Even with a launching platform and motorcycle rockets he never made the other side. His parachutes kept him from getting killed when he hit bottom. The fact that Evel often got injured, bad, made him a bigger hero to Bud than the most busted up buckin’ bronc rider.
I was standing in the road chatting with the sheriff whom I had known since I was little. I had just realized that I was smarter. After a little college I figured I was smarter than just about everybody.
“You hear about Evel Knievel?” asked Bud.
“Yeah,” I said, though he was hardly the talk of my snooty college crowd. They preferred Marx and Mao. “I heard he didn’t make it.”
“Yeah, but he hardly broke nuthin’ neither,” Bud said. Evel had a reputation for broken bones, 35, that still stands as a Guinness World Record.
“I hear Evel’s got a brother, Awful Knawful, who’s even better than he is,” Bud said confidentially.
“There is no such person, Bud.”
“Everybody knows about Awful Knawful.”
“Awful Knawful is a fake.”
“I’d still like to see him.”
There never was much point in arguing with Bud.
Bud died a few years later, murdered by Adaline, her daughter and some drifter and even though I’d have had more respect for Evel if he’d made the Snake, I found myself on the Internet looking for Awful Knawful. Turns out he existed in the minds of some British comedians. How Bud heard about their parody I can only imagine but as I was in the imagination department already, I had a vision of Bud meeting Evel and other recent arrivals at the pearly gates.
(Pavorotti arrives huffing and puffing at the gates of St. Peter as Evel Knievel strolls
up. An “Out to Lunch” sign hangs on the gate.)
“That sure was some hill,” Pavorotti remarks.
“That was nothing,” Evel says, “I once jumped over 10 buses on a motorcycle.”
“Is that how you landed here?”
“Nah. This last jump was easy.”
Beverly Sills comes along, kissing Pavorotti on his hairy cheek. “How’s
heaven? she asks.
“The conversation is disappointing,” he says looking at Evel, “but I’m waiting to see the wine cellar.”
“Everybody knows there’s no cellars in Heaven,” pipes up Evel.
Marcel Marceau comes up.
“How come he don’t say nuthin,” asks Evel. “He dumb?”
But Marceau traces a doorway in the clouds with his delicate white gloves and there, just there a door appears.
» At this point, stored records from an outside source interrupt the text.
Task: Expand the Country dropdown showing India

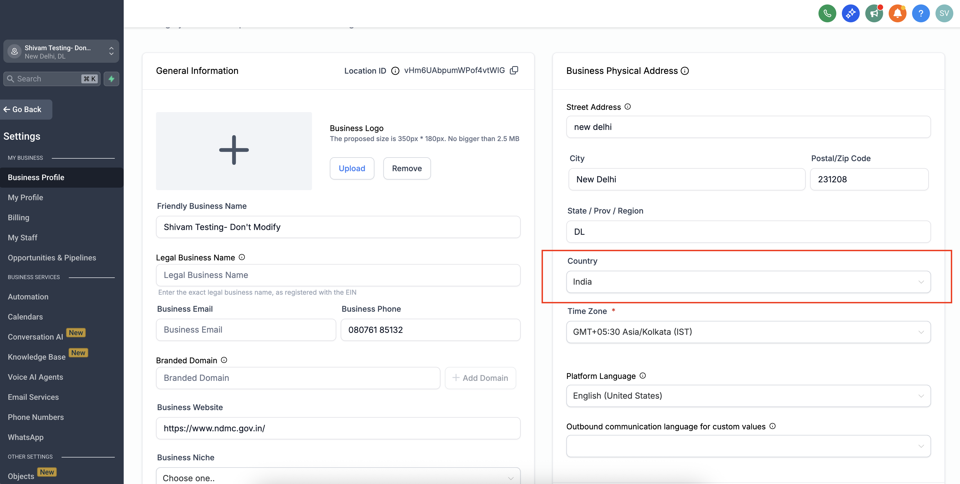Action: point(748,282)
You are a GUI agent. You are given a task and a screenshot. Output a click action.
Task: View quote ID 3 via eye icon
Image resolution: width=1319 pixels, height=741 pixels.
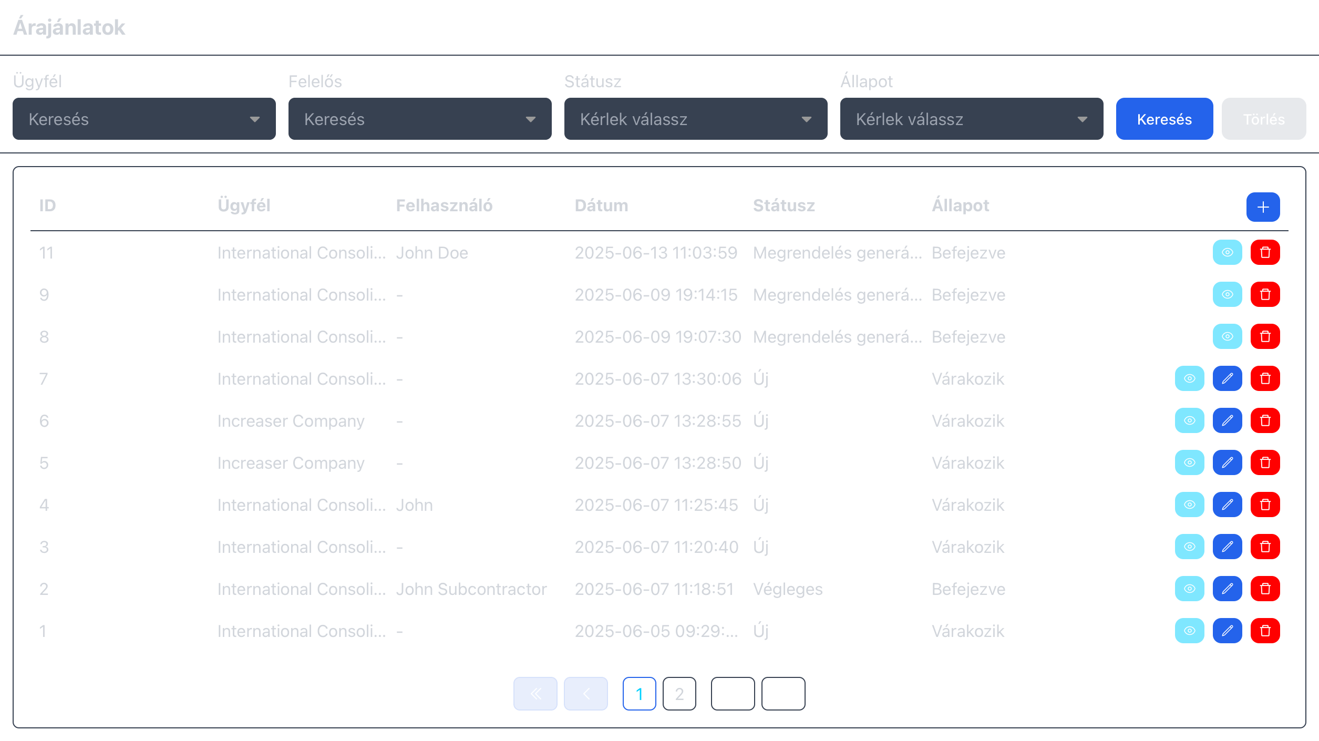(1189, 547)
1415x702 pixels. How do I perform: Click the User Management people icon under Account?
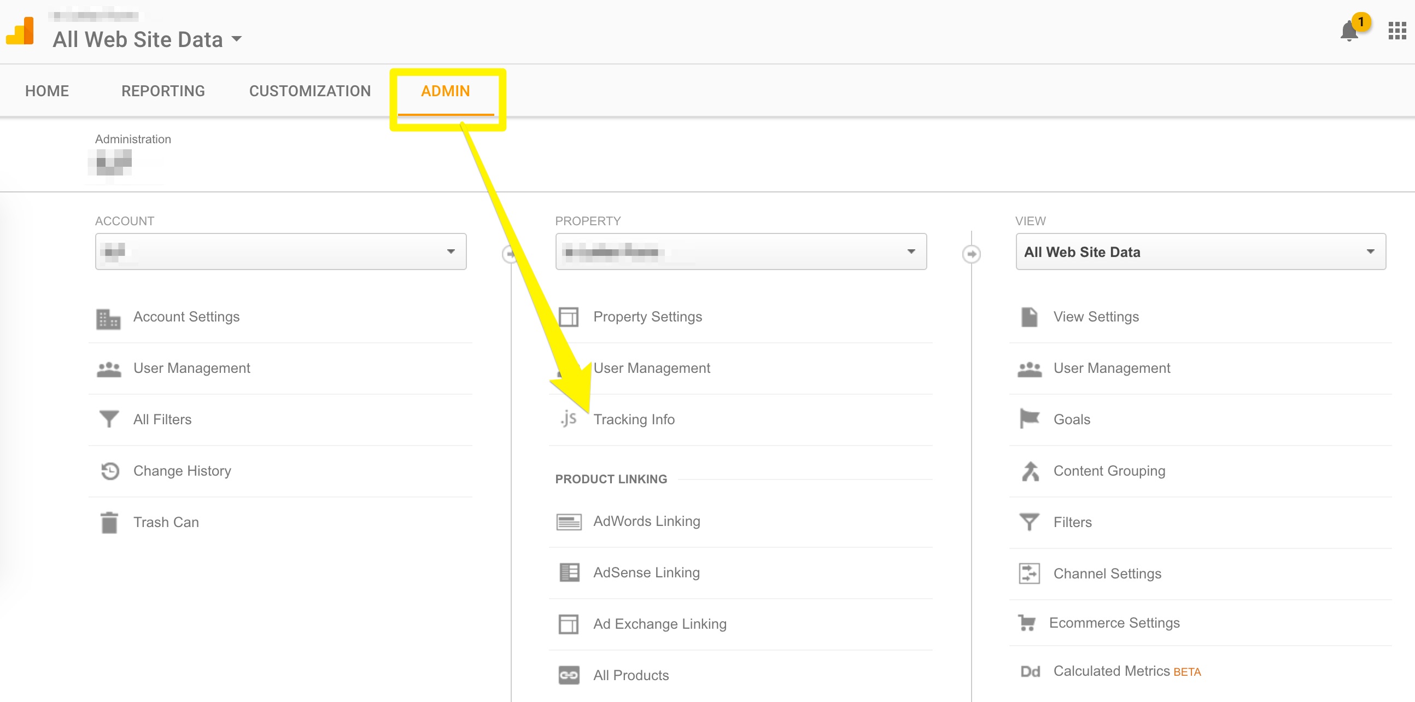pyautogui.click(x=109, y=368)
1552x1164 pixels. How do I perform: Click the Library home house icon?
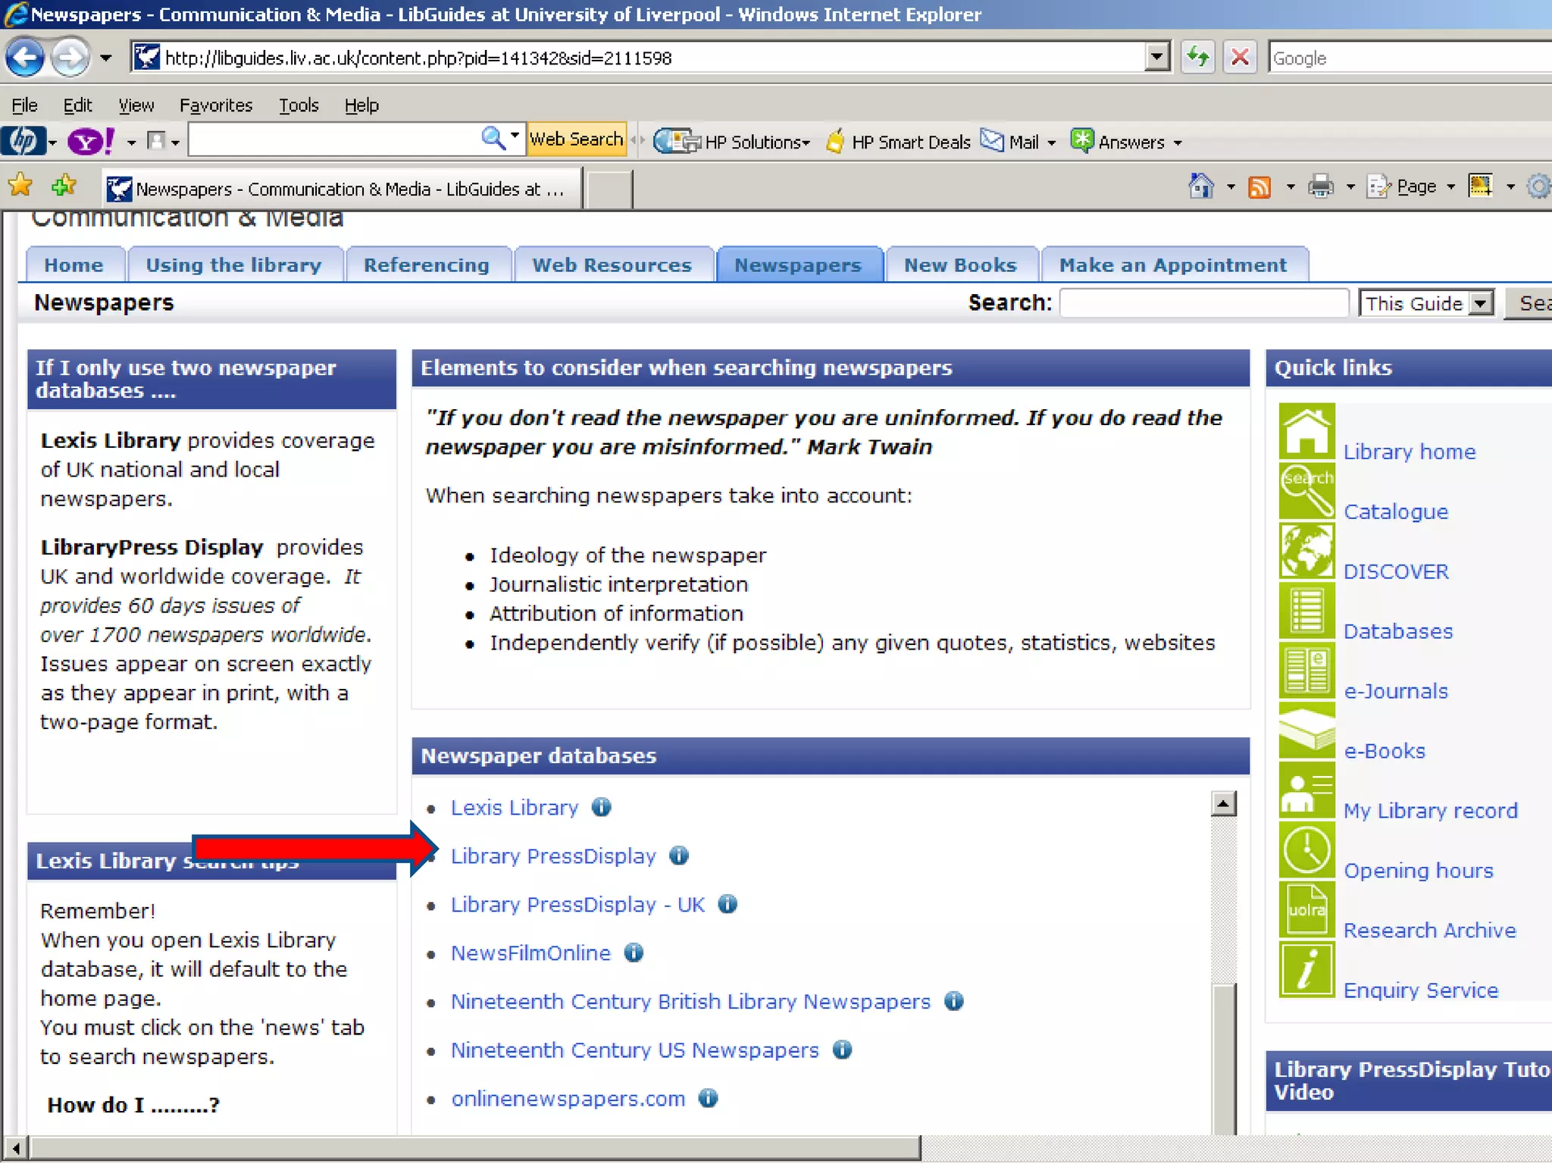coord(1306,431)
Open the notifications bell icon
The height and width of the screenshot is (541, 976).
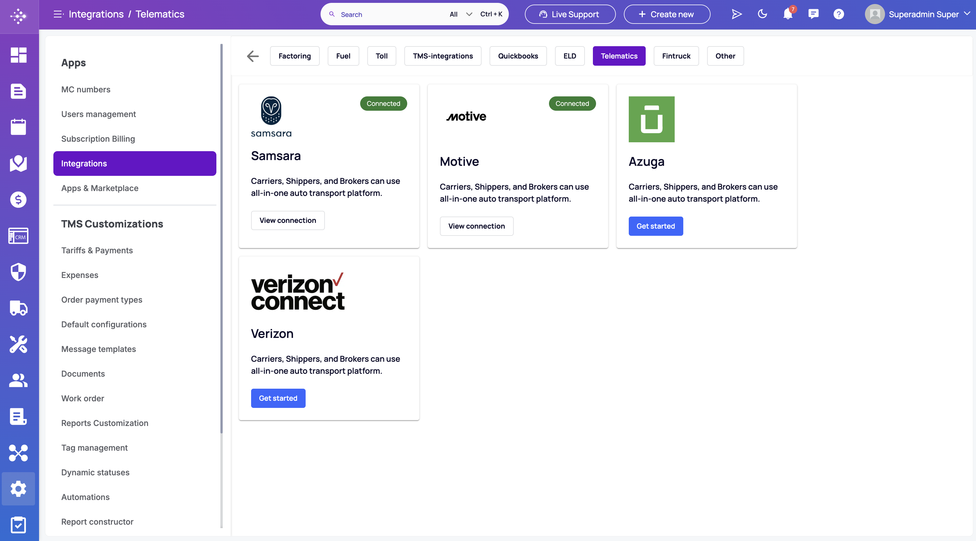tap(788, 14)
Our friends walk their bones, the broken and the whole, through that door never to be seen again alive on this earth.
When Evel reaches the other side, Bud is there.
“Say,” Bud says, “ain’t you got a brother, name of Awful Knawful?”
Even when you are dead and find yourself on the heavenly Humbug Mountain, you are danged if you do and danged if you don’t so you might just as well.